Starring: Damirs Onackis, Agata Buzek, Egons Dombrovskis, Indra Burkovska, Luize Birkenberga, Dace Eversa, Luize Birkenberga

the pit poster

The Pit, a Latvian coming of age drama directed and co-written by Dace Puce with Jana Egle and Monta Gagane, arrives with the prestige of being the country’s submission for Best International Feature Film at the forthcoming 94th Academy Awards. And, accordingly, this review comes with a spoiler warning, because discussing the plot developments of this curious movie, and how it defers narrative information in order to confront prejudice, is vital to its evaluation. If you’re intrigued enough to see it spoiler free, then the headlines are that it's great, with potently natural performances and a canny way of reappraising the cliches of small-town bigotry. Who knows, it may even win that Oscar! Spoilers now follow...

the pit review

Markuss (Damir Onackis) is a 10-year-old boy who has been packed off to live in the sticks with his grandmother. An opening where a heavily populated church choir practices serves to connote the community: they are close knit, but beholden to rules and tradition. Markuss finds himself on the receiving end of this credo when the townsfolk discover that he’s lured a kid his age to fall into the titular pit, causing a minor panic when the girl was discovered missing and mass approbation when she was discovered unharmed. It is bad, you’d have to admit, tricking a small child into such a trap. But the somewhat understandable reasons for Markuss’ behaviour are kept vague, with Puce and her screenwriters not allowing us an easy resolution until much later in the film.

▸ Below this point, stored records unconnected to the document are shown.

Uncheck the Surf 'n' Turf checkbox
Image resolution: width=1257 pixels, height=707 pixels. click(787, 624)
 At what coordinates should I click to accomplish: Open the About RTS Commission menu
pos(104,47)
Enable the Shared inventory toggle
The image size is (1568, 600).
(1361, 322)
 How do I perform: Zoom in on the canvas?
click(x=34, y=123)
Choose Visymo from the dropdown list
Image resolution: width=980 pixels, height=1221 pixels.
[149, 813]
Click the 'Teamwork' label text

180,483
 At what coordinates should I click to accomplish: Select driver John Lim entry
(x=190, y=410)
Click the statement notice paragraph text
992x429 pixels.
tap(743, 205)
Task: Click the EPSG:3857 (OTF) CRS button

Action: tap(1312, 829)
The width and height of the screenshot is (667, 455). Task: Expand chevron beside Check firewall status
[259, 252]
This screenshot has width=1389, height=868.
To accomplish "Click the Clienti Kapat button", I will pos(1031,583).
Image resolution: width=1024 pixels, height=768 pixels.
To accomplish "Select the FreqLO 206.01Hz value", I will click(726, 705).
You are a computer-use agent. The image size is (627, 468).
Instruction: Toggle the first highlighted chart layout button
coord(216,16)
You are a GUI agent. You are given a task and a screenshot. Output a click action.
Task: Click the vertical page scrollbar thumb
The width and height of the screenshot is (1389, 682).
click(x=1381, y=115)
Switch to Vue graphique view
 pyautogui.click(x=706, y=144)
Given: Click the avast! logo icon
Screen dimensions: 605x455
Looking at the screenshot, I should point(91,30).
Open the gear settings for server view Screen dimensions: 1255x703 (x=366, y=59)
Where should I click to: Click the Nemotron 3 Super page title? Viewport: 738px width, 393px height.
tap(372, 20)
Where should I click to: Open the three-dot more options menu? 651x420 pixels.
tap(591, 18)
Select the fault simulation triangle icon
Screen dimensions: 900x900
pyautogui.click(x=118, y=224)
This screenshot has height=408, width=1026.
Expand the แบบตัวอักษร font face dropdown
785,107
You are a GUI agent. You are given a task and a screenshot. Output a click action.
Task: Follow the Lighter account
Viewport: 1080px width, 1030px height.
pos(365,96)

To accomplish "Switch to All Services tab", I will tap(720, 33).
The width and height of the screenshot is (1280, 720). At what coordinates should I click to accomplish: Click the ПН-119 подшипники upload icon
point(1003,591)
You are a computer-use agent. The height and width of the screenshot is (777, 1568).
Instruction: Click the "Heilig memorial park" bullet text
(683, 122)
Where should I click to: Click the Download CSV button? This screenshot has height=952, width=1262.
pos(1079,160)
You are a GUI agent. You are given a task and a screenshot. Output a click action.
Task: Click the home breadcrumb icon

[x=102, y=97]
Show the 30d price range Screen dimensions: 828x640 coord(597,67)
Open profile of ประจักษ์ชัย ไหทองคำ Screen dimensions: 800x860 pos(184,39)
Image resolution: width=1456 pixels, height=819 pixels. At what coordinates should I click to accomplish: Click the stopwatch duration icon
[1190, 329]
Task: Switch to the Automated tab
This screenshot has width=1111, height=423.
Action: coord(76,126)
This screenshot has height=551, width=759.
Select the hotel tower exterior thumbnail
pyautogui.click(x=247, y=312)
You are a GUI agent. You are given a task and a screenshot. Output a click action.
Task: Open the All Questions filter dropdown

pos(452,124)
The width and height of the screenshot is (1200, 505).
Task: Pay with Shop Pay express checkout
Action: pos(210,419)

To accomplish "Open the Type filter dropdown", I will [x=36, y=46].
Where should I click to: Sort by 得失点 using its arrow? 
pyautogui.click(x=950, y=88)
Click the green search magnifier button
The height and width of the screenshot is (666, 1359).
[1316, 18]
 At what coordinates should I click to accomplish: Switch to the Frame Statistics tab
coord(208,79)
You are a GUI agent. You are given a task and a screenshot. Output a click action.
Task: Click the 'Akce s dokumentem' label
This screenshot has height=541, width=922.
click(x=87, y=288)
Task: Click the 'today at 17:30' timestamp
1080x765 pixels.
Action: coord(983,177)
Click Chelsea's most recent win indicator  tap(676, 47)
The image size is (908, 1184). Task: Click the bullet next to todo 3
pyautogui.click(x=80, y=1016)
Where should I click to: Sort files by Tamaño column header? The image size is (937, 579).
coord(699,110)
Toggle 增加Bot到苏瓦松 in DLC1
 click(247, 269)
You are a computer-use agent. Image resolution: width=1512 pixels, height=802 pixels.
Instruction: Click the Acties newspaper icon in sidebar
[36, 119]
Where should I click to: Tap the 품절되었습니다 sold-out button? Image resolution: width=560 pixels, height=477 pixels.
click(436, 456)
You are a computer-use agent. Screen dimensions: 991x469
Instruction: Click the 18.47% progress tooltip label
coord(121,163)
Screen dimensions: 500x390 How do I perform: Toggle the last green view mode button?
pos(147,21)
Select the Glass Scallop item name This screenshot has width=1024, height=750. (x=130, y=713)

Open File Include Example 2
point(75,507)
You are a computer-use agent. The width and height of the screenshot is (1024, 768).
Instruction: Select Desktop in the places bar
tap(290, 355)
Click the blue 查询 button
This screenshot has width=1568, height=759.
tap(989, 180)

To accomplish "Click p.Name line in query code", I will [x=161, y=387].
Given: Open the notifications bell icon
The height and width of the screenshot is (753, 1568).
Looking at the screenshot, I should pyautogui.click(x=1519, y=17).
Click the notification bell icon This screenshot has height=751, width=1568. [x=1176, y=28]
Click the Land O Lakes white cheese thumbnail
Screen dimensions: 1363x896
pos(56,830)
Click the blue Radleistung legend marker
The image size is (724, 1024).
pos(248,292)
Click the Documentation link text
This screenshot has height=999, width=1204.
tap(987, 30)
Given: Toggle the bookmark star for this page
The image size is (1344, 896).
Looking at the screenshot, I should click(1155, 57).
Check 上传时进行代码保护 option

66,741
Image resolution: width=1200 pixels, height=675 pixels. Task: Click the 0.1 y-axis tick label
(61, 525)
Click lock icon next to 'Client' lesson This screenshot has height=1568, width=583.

The plot’s non-linear skips are suggestive of the town itself, where secrets and suppressions from the past begin to destabilise the present. We see this with the character of Sailor (Indra Burkovska), an older man whom Markuss subsequently befriends. Ostensibly a town loner whose lachrymose nature is initially suggested by this old sea dog unable to take to the waves, we eventually find out that Sailor is a trans man, who grew up recognised as a girl.

the pit review

Sailor’s gender has gone down like the Titanic in this cold-hearted town. Initially Puce deliberately keeps the true nature of Sailor ambiguous, and we purposefully see him via Markuss’ standpoint: a shadowy adult, usually seen via the forced perspective of a neutral child. As it should be, of course, because what business is it of ours or anyone else’s who Sailor is? However, what could have been a pedestrian ‘all equal in the eyes of a child’ message becomes more than that in Puce’s hands, who takes care to develop the relationship between the ostracised characters, depicting with diligence the time they spend together as they construct a stained-glass mosaic.


The complexity is extended to the townspeople, whose homophobia is depicted with a sad authenticity (and it is homophobia in this instance; these rubes just haven’t got as far as transphobia yet. Sailor is deemed a ‘faggot’, which is an ironic recognition of his gender, I suppose). This is a depiction of a town afraid of itself, fatally suspicious of each other, and turning a blind eye to exactly the wrong sorts of social ills. They are a people confused, and repressed, and the sympathy which The Pit affords these poor imbeciles is far more valuable than a simple, blanket condemnation.

the pit review

Nevertheless, there is a domestic violence subplot where the denouement made me gasp in its jejune candour: but this is a minor misstep in this otherwise gorgeously produced film which you can look forward to curling up in. Like the varied aspects of the stained-glass window which Sailor and Markuss piece together, when The Pit catches the light the integrated pieces of its fragmented narrative shine.

The Pit is on Film Movement Plus from December 17th in the US. A UK/ROI release has yet to be announced.